Congress also considering landmark legislation to allow citizens to supplement federal law enforcement actions against criminal syndicates involved in staged animal fighting.
Boston, MA — Animal Wellness Action paused over the Easter Weekend to credit authorities for bringing federal charges against a Massachusetts man for illegal dogfighting activities. He was arrested on nine counts of possessing animals for use in animal fighting. This is the latest federal action against dogfighters — in cases stretching from Indiana to Georgia to New Jersey to Maryland, where a senior Department of Defense official was arrested last year for long-standing involvement in dogfighting.
John Murphy was arrested last Friday after dogs were seized last year from his home in Hanson, Mass. According to press accounts, prosecutors said several of the dogs had scars, wounds, sores, or other injuries. One bore “severe, deep scarring around the neck,” and two others had scars on their heads and legs. One of them had “worn teeth, and several masses on the left flank, right front leg, and undercarriage.”
Murphy appeared Friday in U.S. District Court in Boston and pleaded not guilty.
“Dogfighting is not only one of the cruelest and most heartless forms of animal exploitation, but it is always bound up with other crimes, including narcotics trafficking and illegal gambling,” said Wayne Pacelle, president of Animal Wellness Action. “We commend District Attorney Levy and his office for bringing federal charges and cracking down on this universally reviled crime.”
Animal Wellness Action is focused on ensuring passage of new federal legislation called the FIGHT Act that would strengthen penalties and enforcement tools against animal-fighting.
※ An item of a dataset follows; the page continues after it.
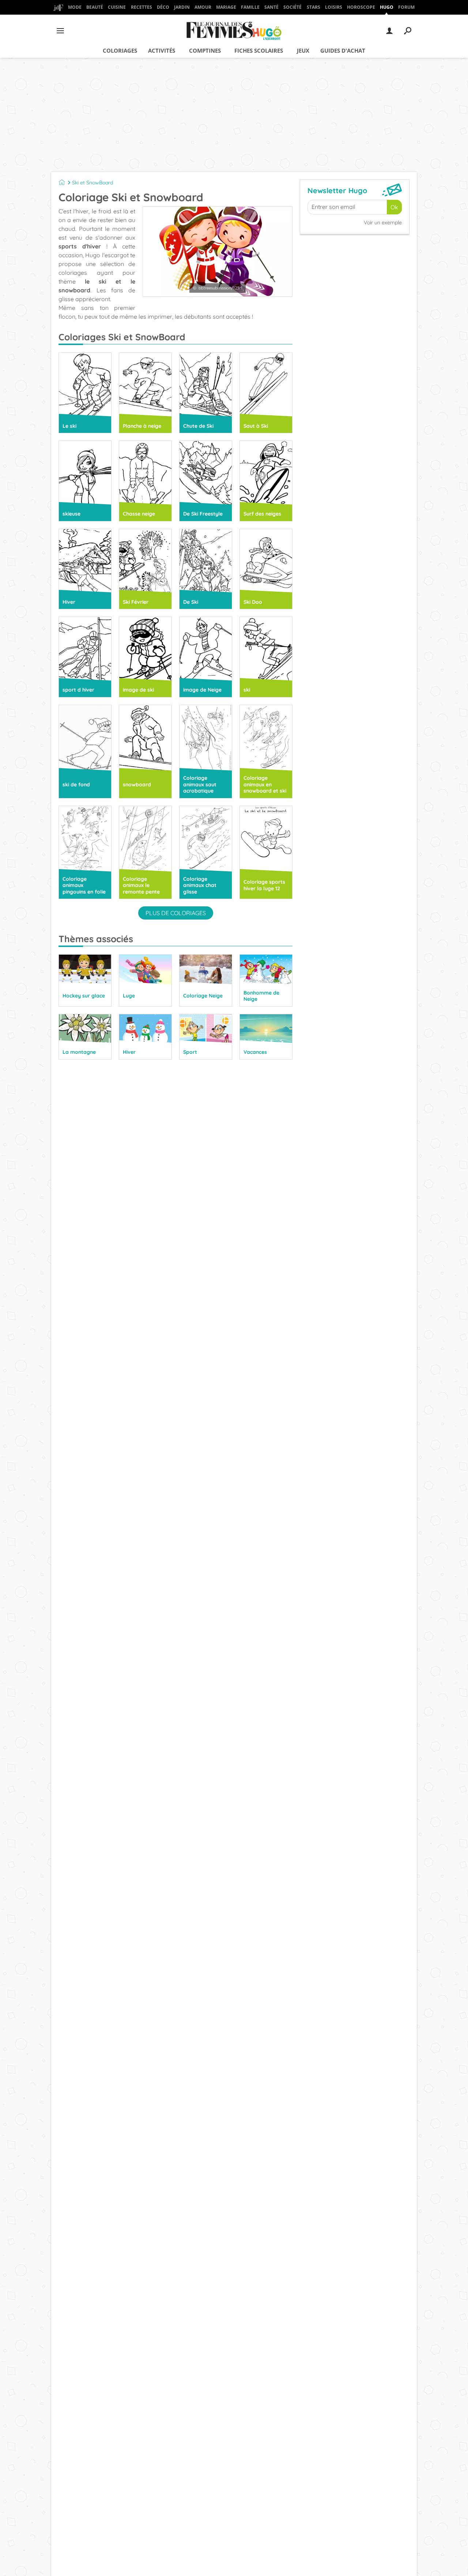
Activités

The federal FIGHT Act, H.R. 2742 and S. 1529, would allow for citizen suits against perpetrators, ban online gambling on animal fights, allow for criminal forfeiture of property used to commit animal fighting crimes, and forbid the use of the U.S. mail to ship adult roosters.
“The barbarism of dogfighting and cockfighting, and the widespread nature of these practices, require even more law enforcement tools to crack down on staged animal combat,” added Pacelle. “We urge Congress to complete work on the FIGHT Act in 2024, sending a signal to people involved in these activities that they risk their freedom and their assets if they persist in committing these crimes.”
Co-led in the U.S. House by Reps. Don Bacon, R-Neb., and Andrea Salinas, D-Ore., and in the Senate by Senators Cory Booker, D-N.J., and John Kennedy, R-La., the FIGHT Act has endorsements from 500 organizations and agencies from the domains of animal welfare, law enforcement, agriculture, gaming, and conservation. No other animal welfare legislation has as much bipartisan support as H.R. 2742 and S. 1529
Calling animal fighting “cruel, illegal, and unacceptable,” Sen. Booker is also promoting the FIGHT Act from his perch on the Agriculture Committee. Booker led the successful effort in 2018 to extend all prohibitions against animal fighting to the U.S. territories. His co-author, Sen. Kennedy, called animal fighters “organized and dangerous—to people as well as innocent animals.” Rep. Bacon called it “disgusting” that people “profit off the cruel practice of forcing animals to fight for their lives.”
The FIGHT Act also targets cockfighting, which, in addition to its criminal component, carries the risk of disease-spread.
“Cockfighting contributed to the spread of the H5N1 avian flu in Asia, and it could do the same here,” said Rep. Salinas, an Agriculture Committee member, in a letter to President Biden urging him to endorse the FIGHT Act. She noted that cockfighting is a problem well beyond its animal cruelty features. “Ten of the 15 outbreaks of virulent Newcastle Disease in the U.S. in recent decades were linked to illegal trafficking of fighting birds from Mexico into the United States,” she said. Just three outbreaks cost American taxpayers a billion dollars in containment and indemnity costs.